Extracted text:
Segment Open

CORAL GABLES, FLA. (WSVN) - South Florida is again on the front lines of the COVID-19 fight.
The University of Miami Miller School of Medicine is the first to test a new drug that could help stop the virus from settling in the lungs.
COVID-19 attacks the specific cell in the lung which is in charge of getting air into your body.
Which is why many patients with coronavirus have a hard time breathing.
In the most severe cases, the patient is put on a ventilator.
Many of those patients die.
But the University of Miami Miller School of Medicine is trying a new treatment with a drug called RLF-100.
Dr. Dushyantha Jayaweera of the Miller School of Medicine said, “It has an anti-inflammatory activity. It basically stops the swelling of different organs like the lung.”
The drug is currently used to treat lung ailments including sarcoidosis.
It has also been used by thousands of patients exposed to mold in their homes.
Jayaweera said, “It was suggested maybe it could work with acute respiratory syndrome with COVID.”
It is believed the drug will block COVID from attacking cells in the lungs.
Jayaweera said, “The current patient we are treating, he’s on a ventilator. it’s within 48 hours of going on the ventilator, we started the treatment.”
RLF-100 is currently being used only on patients already on a ventilator.
But the FDA has now approved expanding the study to patients in respiratory distress before a ventilator is needed.

Segment Closed

[Pixel coordinate grounding data]
Segment Open

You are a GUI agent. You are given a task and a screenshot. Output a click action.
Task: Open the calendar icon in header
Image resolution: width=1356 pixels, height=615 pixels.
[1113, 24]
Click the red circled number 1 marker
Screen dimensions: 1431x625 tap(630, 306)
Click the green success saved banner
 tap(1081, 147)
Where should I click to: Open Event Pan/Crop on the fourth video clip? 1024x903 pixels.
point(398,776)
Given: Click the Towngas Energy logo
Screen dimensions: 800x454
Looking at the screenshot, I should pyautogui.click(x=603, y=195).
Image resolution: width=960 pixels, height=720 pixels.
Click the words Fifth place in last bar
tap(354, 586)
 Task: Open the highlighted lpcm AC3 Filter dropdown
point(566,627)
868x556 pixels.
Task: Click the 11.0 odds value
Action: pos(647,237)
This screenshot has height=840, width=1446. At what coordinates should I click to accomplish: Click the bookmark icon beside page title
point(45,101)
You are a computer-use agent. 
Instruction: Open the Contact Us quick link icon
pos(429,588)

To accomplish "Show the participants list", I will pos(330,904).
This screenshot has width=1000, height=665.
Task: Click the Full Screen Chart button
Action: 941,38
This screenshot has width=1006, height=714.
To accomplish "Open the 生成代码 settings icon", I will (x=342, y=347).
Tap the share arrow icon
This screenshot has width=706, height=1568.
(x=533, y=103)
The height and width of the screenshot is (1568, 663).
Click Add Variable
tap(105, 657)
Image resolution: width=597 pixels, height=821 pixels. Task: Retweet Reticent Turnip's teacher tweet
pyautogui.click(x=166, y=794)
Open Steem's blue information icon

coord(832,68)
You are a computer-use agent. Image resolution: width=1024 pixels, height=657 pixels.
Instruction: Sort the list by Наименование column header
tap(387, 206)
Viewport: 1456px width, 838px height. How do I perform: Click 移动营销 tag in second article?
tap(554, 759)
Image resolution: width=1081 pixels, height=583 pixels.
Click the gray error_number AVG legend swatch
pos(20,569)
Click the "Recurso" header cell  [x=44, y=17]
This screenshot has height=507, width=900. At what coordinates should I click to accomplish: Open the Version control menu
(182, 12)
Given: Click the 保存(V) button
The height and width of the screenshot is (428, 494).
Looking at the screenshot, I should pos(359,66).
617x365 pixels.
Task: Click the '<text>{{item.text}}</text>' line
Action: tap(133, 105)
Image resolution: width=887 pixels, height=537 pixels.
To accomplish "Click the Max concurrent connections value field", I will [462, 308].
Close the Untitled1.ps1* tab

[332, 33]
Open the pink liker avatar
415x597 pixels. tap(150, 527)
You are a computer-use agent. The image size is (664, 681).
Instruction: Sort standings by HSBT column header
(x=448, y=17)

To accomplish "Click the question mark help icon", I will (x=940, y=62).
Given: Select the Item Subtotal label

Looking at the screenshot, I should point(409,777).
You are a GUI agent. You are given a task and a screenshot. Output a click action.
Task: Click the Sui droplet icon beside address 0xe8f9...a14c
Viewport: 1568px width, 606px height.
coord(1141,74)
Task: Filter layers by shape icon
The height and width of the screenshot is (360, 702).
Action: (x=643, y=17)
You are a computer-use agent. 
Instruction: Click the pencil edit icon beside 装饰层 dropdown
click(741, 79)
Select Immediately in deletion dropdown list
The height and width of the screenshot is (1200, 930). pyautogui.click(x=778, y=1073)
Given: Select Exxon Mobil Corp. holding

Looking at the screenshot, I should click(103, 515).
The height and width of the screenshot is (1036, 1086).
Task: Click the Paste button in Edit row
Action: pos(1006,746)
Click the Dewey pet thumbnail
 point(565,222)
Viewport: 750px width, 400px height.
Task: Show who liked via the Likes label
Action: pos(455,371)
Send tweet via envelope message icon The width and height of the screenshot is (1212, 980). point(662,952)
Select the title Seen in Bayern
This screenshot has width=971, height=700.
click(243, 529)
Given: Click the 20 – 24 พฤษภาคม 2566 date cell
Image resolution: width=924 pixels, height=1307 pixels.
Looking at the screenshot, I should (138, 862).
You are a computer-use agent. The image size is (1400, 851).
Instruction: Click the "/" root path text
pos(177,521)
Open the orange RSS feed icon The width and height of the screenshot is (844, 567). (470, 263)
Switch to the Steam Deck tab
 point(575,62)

Segment Closed

Goal of the exercise: From the news report on the COVID-19 drug trial above, write out the passage starting with "The University of Miami Miller School of Medicine is the" and going on through "hard time breathing.".

Solution to the problem:
The University of Miami Miller School of Medicine is the first to test a new drug that could help stop the virus from settling in the lungs.
COVID-19 attacks the specific cell in the lung which is in charge of getting air into your body.
Which is why many patients with coronavirus have a hard time breathing.